Scientists find possible treatment for persistent tuberculosis
The treatments use the compounds to target hidden TB infections. The compounds destroy an important process that the virus uses to live within the lungs.
TB causes approximately 1.5 million deaths every year and a significant number of the cases, an estimated 2 billion, of actually latent TB infections, which live inside cell aggregates in a latent form until it can fully develop.
"With the help of Scripps Florida's high-throughput screening facility, we looked at nearly 40,000 compounds before we uncovered these new, potent inhibitors that attack an enzyme critical to the survival of persistent tuberculosis," Kate Carroll, a Scripps Research Institute associate professor, said. "Thanks to our collaborators in India with access to drug-resistant patient isolates, we were able to demonstrate that these compounds also show excellent activity against multidrug resistant and extensively drug-resistant strains, in addition to the standard laboratory reference strain, H37Rv, ofM. tuberculosis."

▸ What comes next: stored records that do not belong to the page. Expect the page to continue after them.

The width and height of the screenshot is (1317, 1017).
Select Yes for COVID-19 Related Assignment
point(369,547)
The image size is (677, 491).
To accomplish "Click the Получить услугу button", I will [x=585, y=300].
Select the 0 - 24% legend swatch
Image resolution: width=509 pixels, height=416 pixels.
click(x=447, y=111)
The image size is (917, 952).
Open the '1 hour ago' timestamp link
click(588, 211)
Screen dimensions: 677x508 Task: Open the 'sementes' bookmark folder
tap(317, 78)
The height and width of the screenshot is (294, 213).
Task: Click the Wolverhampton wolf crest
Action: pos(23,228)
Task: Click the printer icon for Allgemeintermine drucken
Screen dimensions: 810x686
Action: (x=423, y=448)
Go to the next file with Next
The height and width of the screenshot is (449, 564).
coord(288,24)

TB is notoriously difficult to treat.
"M. tuberculosis infects host macrophages," Carroll said. "These immune cells produce high levels of reactive oxygen and reactive nitrogen species (RONS), which cause oxidative damage to biomolecules, such as lipids, proteins and DNA. For this reason, M. tuberculosis depends heavily upon the production of RONS-neutralizing reduced sulfur compounds, including mycothiol and cysteine. This is why the reductive sulfur assimilation pathway is such a powerful target. Once you reduce the level of reduced sulfur compounds, you eliminate a central mechanism that all bacteria, including M. tuberculosis, use to survive host defense systems."